Red flag #4: The dense hairy coat of the Wookiees, while fine for primates who never left the rain forest, would be a real liability in the savannas, in particular for developing greater intelligence, i.e. bigger brains. The brain is the most heat-generating organ of the body. As it increased in size, we required an improved cooling system. To provide cooling surface for all that brain heat, along with heat from the scorching savanna sun, we lost body fur and enriched our bare skin with fine sub-surface capillaries and  a high density of sweat glands. We retained hair on top of our heads to protect our brains from direct heating, but the rest of the body was freed up for cooling the blood. 

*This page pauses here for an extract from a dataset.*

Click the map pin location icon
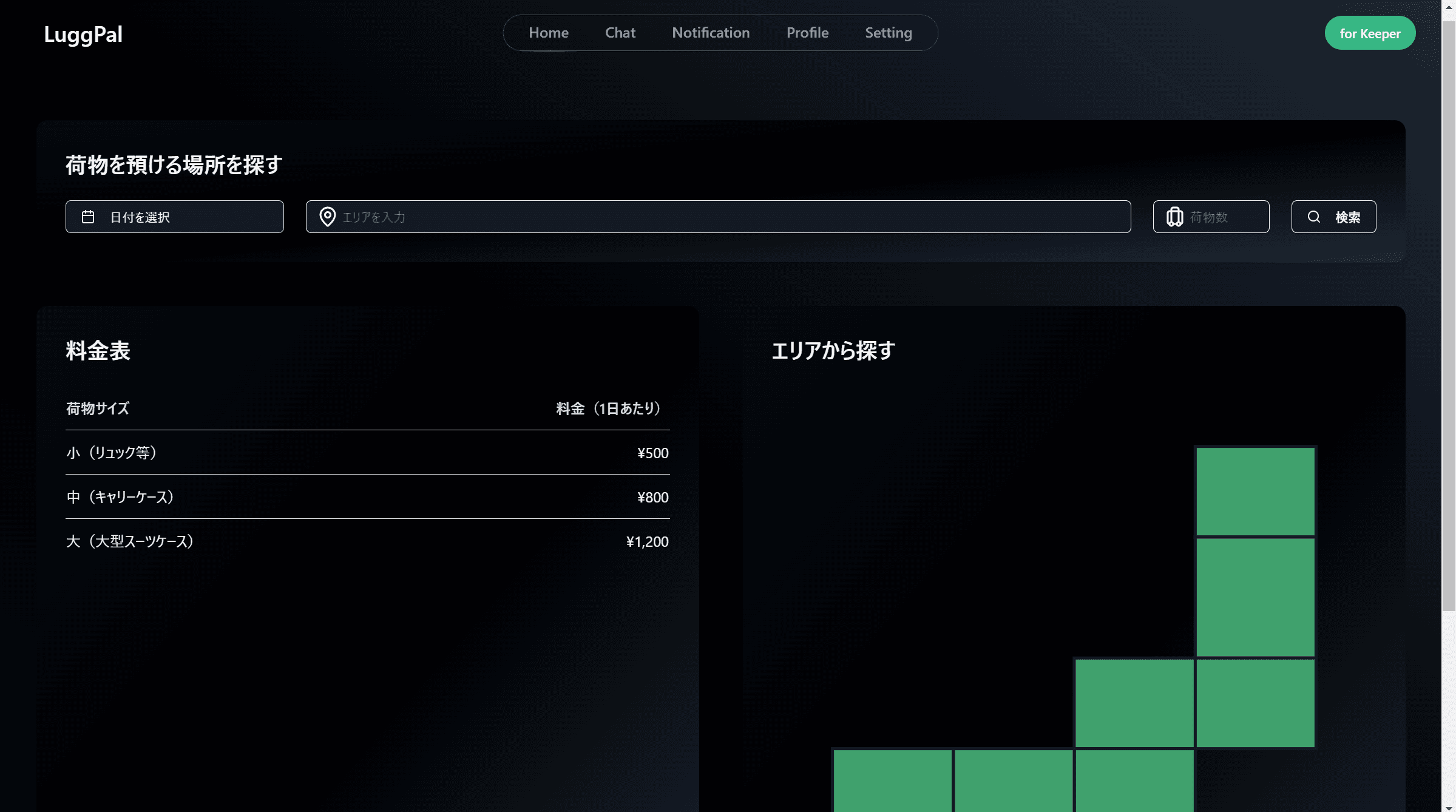Screen dimensions: 1456x812 coord(327,217)
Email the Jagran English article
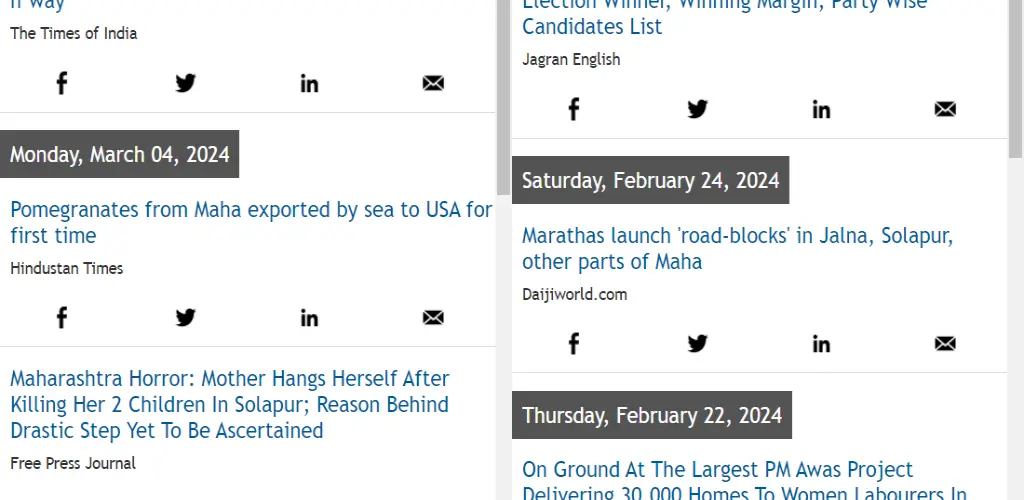The height and width of the screenshot is (500, 1024). click(945, 109)
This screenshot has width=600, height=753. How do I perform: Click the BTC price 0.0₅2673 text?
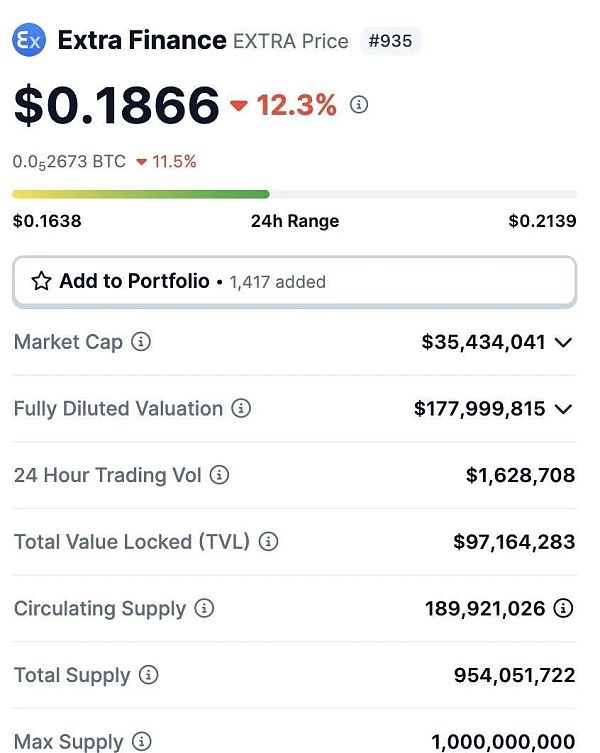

As a unique, omnivorous species in the savanna, we could not nap in the shade of trees after a big kill, because hunting and gathering had to continue all day long. So we became "naked apes." This is nicely explained in a 2010 article in Scientific American, by Nina G. Jablonski. Being naked therefore was also essential for breaking through to human-level intelligence. This also applies, incidentally, to our homegrown hairy aliens, Sasquatch and Yeti.

So we are left to ponder how the Wookiees became intelligent beings. If they did not follow the human game plan, what evolutionary history did they have? I keep coming back to my conviction that if we were to discover intelligent, technologically capable, alien life forms, they would have had to go through a similar evolutionary pathway as ours, and would look boringly like us (see my post on the inevitability of humans. Even with very human-like aliens like Vulcans, we have to explain pointy ears, green blood, and internal organs that are somehow different. If you are a teacher, try this with your students.  It's a topic that's guaranteed to wake up that guy in the third row who's been sleeping since the lecture on Cyanobacteria. Oh, and less you wonder if technological aliens could have evolved from sea creatures, have you ever tried to throw a baseball under water?